■ PROBLEM TO SOLVE
Every line from the one with "Image resolution: width=2046" through the final line of the data below goes in the answer, copied exactly. Pictures do not.
··· PROVIDED MATERIAL ···
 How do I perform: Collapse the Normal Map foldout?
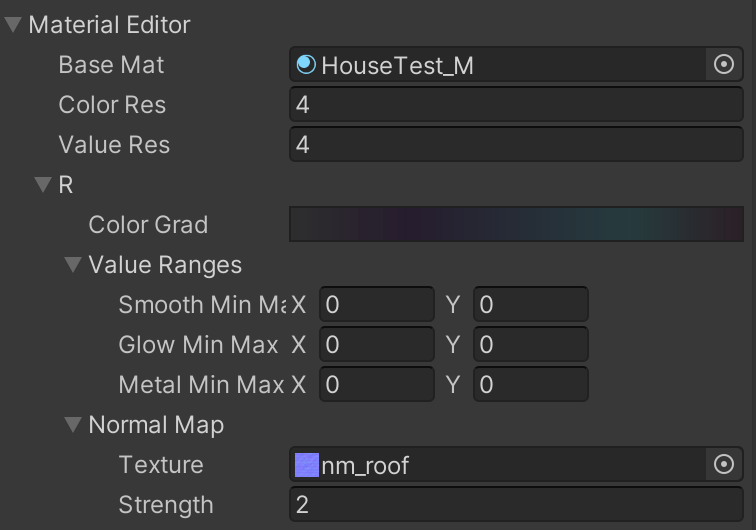(73, 425)
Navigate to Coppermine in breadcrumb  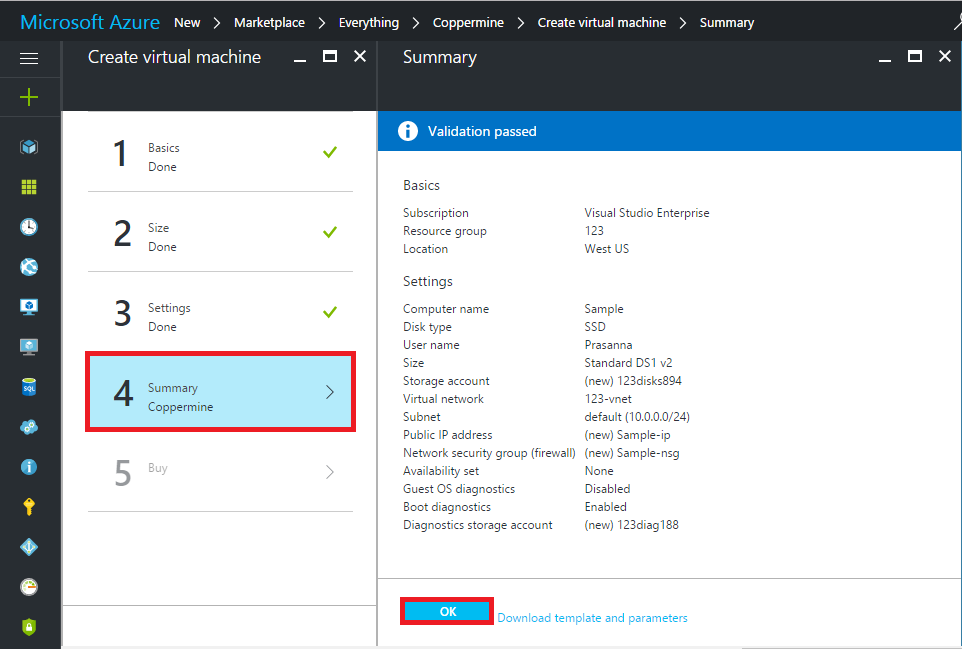coord(468,22)
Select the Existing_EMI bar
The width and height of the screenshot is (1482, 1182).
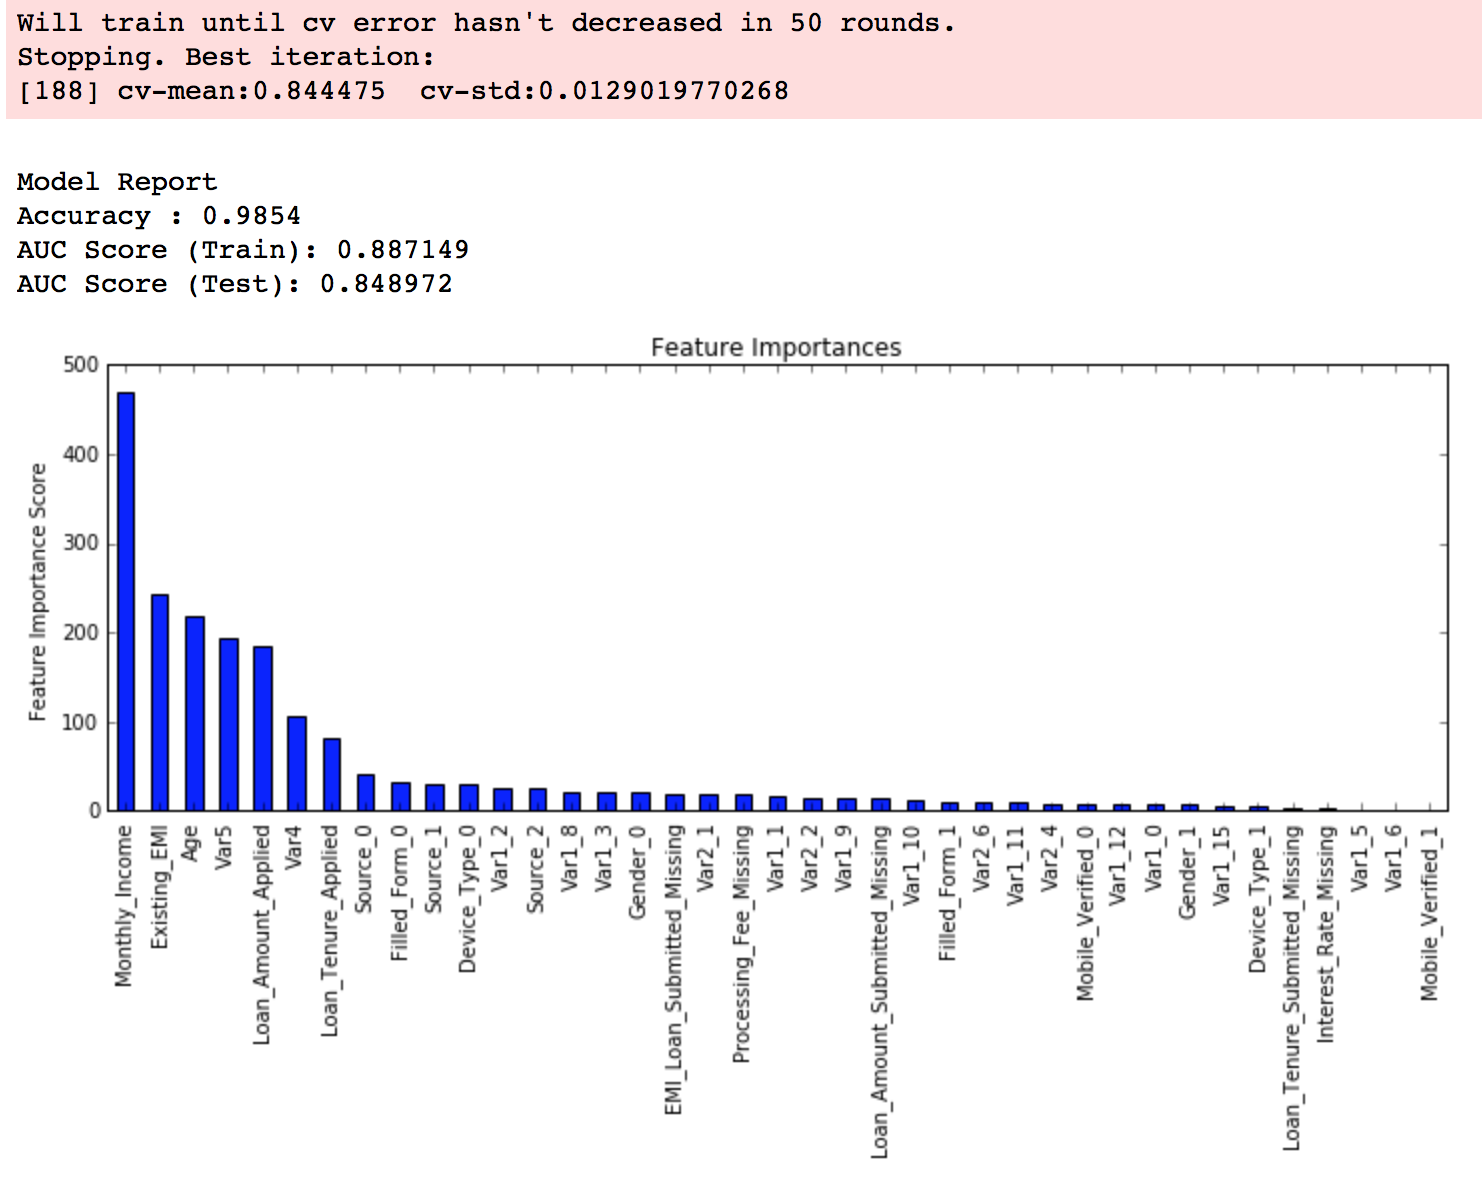[x=160, y=702]
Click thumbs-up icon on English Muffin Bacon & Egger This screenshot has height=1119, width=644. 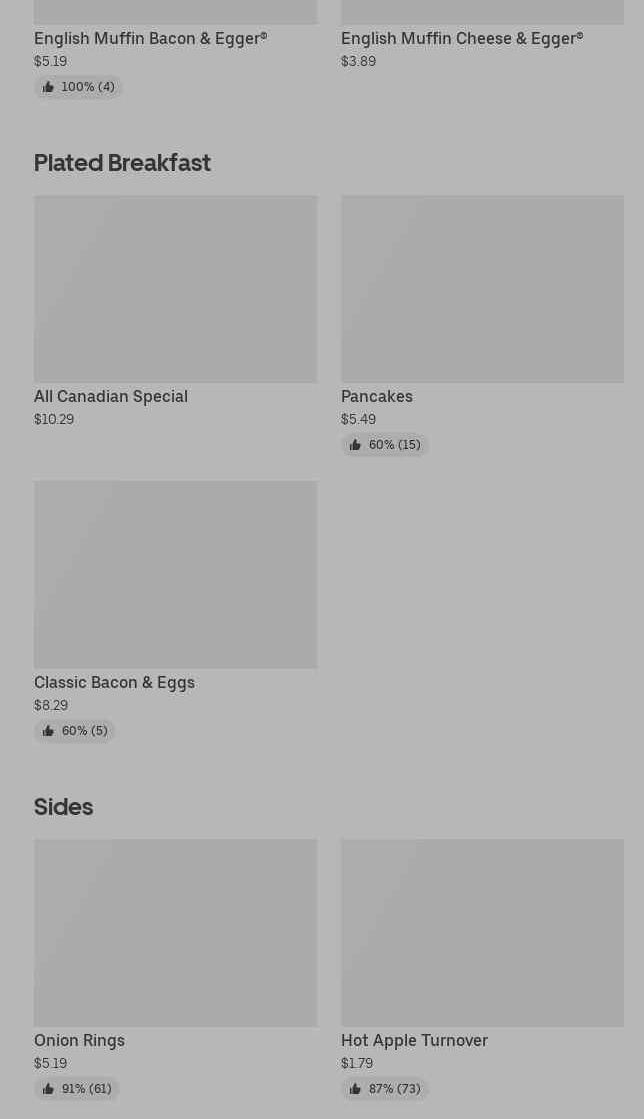click(48, 87)
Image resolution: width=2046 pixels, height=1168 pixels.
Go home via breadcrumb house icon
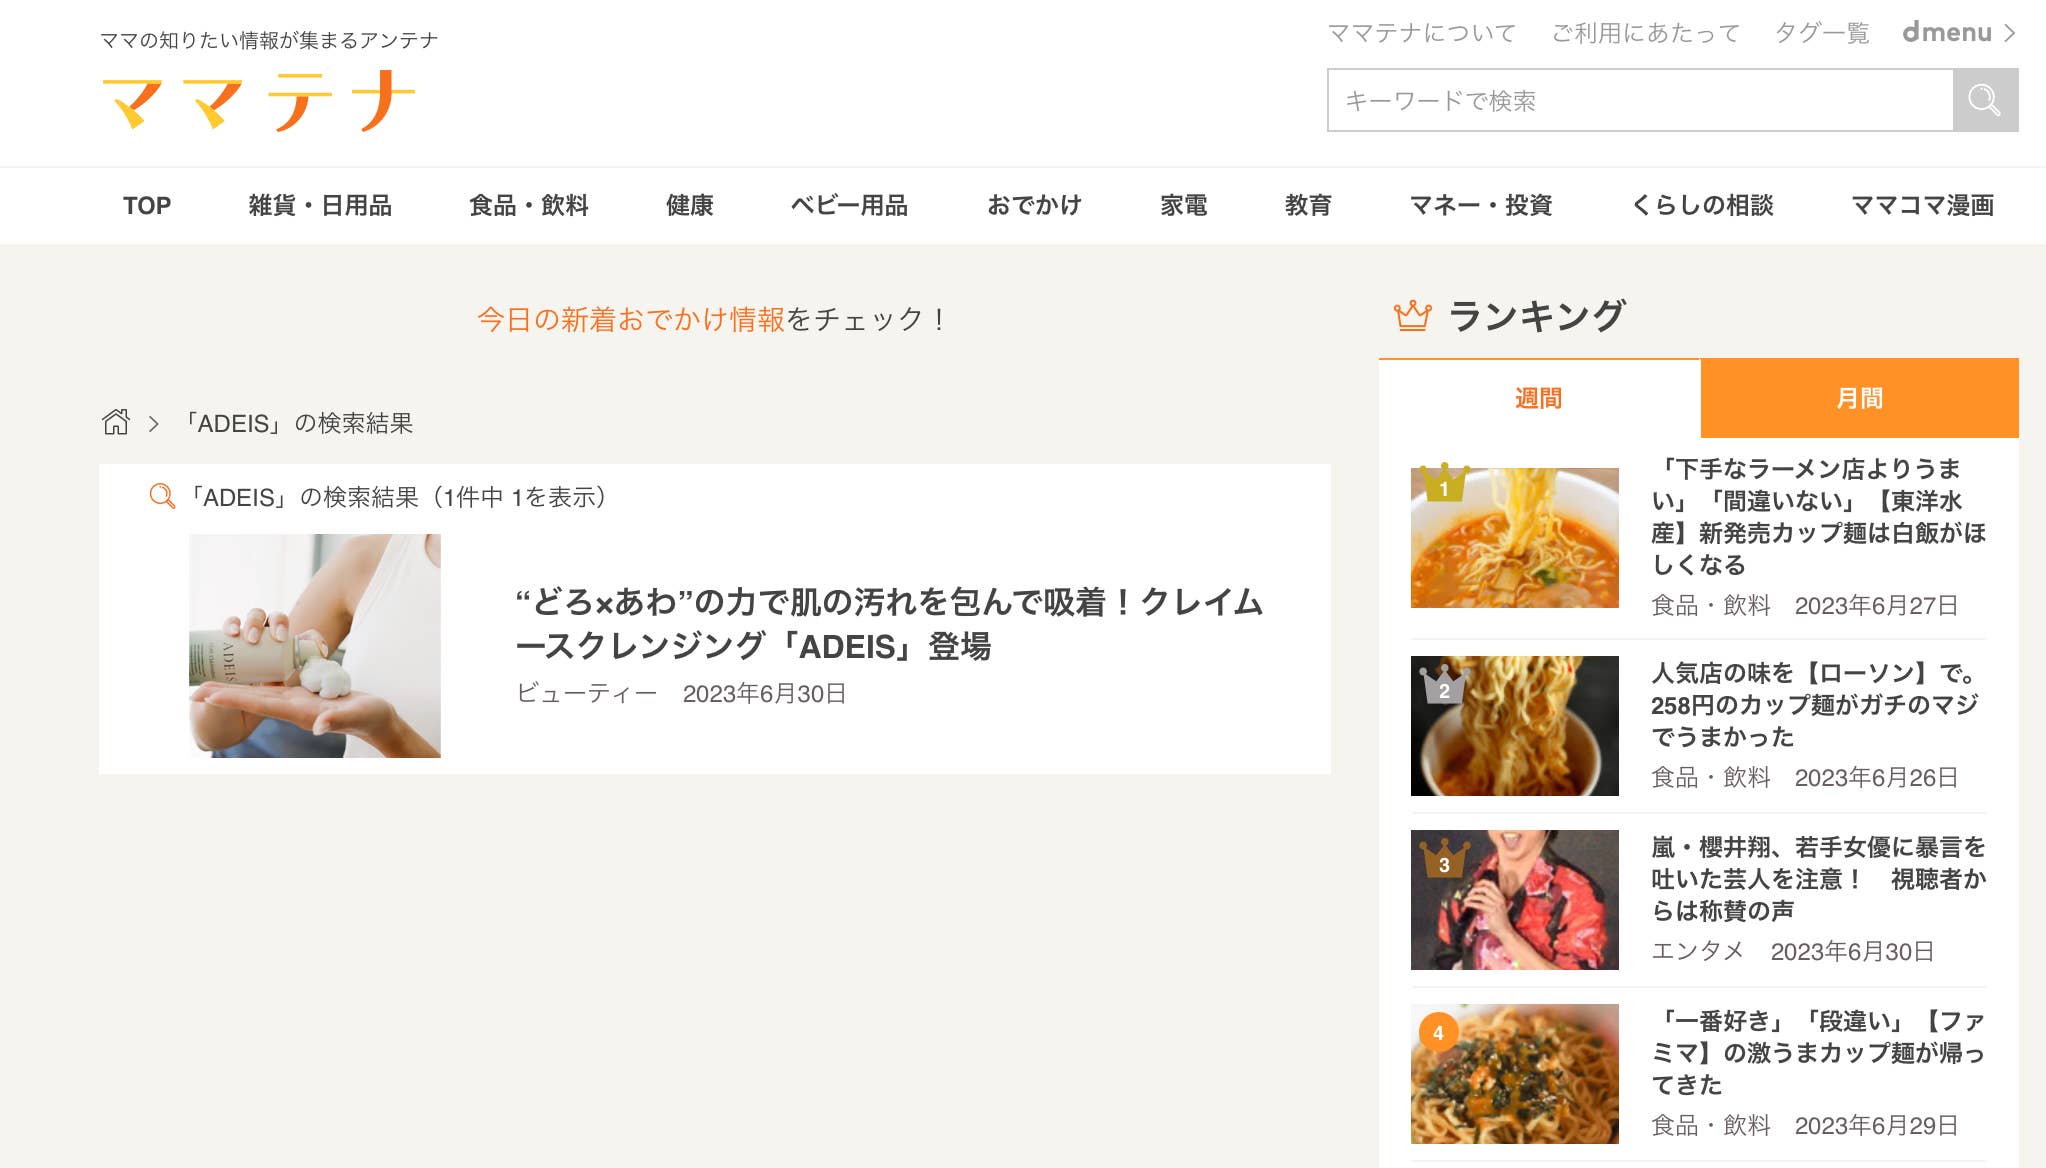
···
■ WRITTEN ANSWER
Image resolution: width=2046 pixels, height=1168 pixels.
Go home via breadcrumb house icon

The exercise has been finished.